• PROBLEM STATEMENT: Using the listing below, output only the lines from the one that contains "The width and" through the one that contains "Viewport: 720px width, 428px", inclusive, exactly as given and without images.

• INPUT:
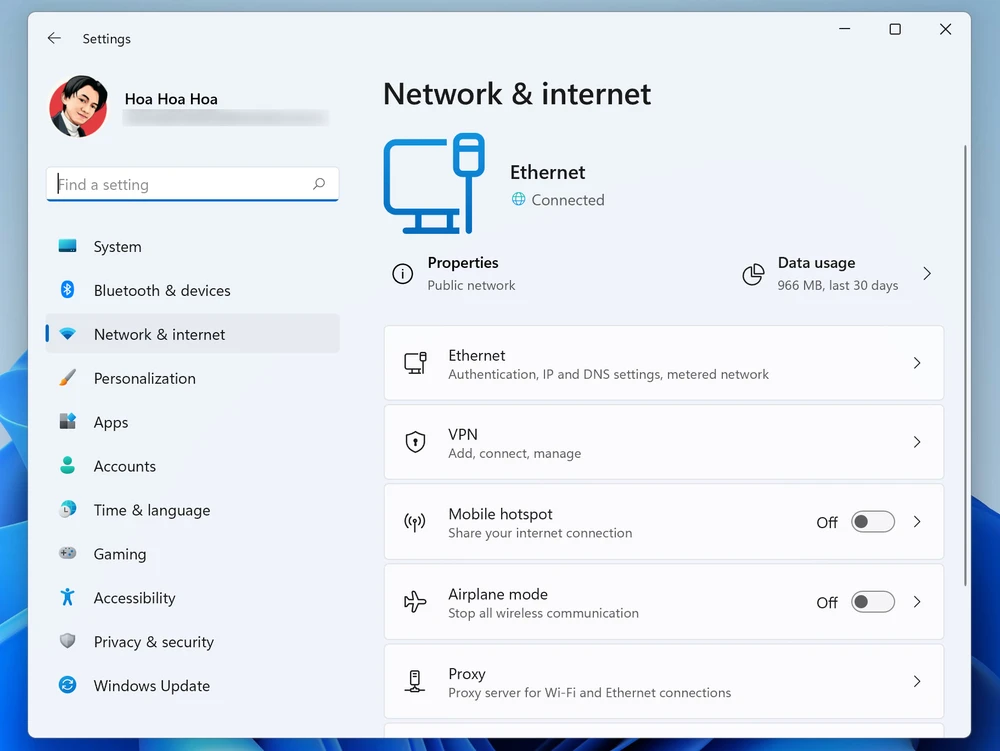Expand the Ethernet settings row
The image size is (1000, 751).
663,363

* * *

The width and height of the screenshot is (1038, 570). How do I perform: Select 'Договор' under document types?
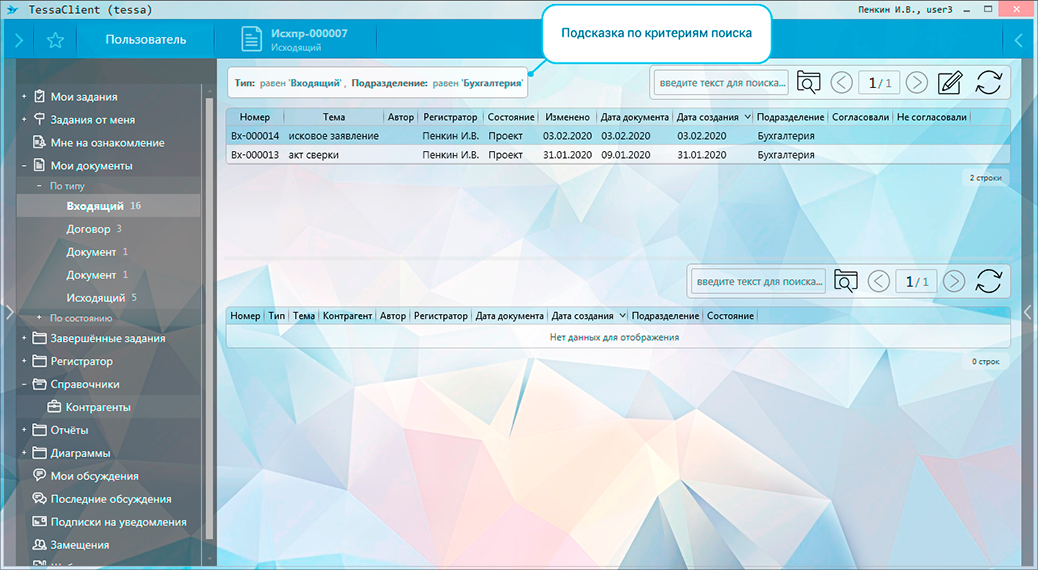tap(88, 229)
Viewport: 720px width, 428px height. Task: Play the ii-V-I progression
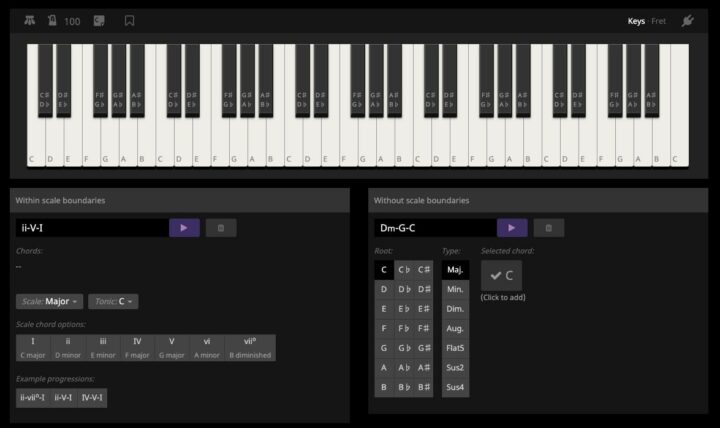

---

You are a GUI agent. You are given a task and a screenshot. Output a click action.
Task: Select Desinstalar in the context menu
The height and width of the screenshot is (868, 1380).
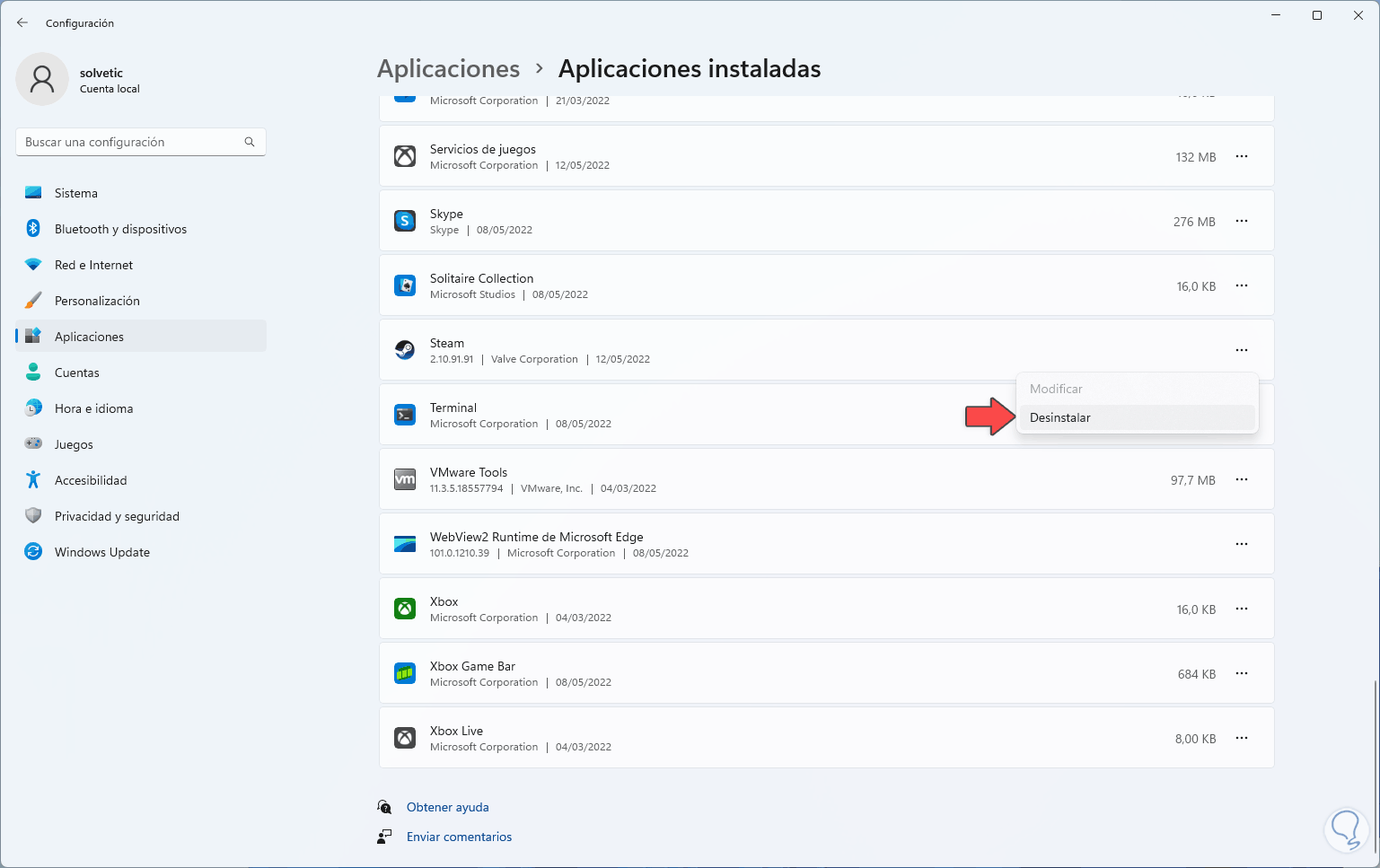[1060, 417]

• SOLVED PROBLEM:
The width and height of the screenshot is (1038, 570). How do I perform: Select 'Договор' under document types?
tap(88, 229)
Viewport: 720px width, 428px height. Task: Play the ii-V-I progression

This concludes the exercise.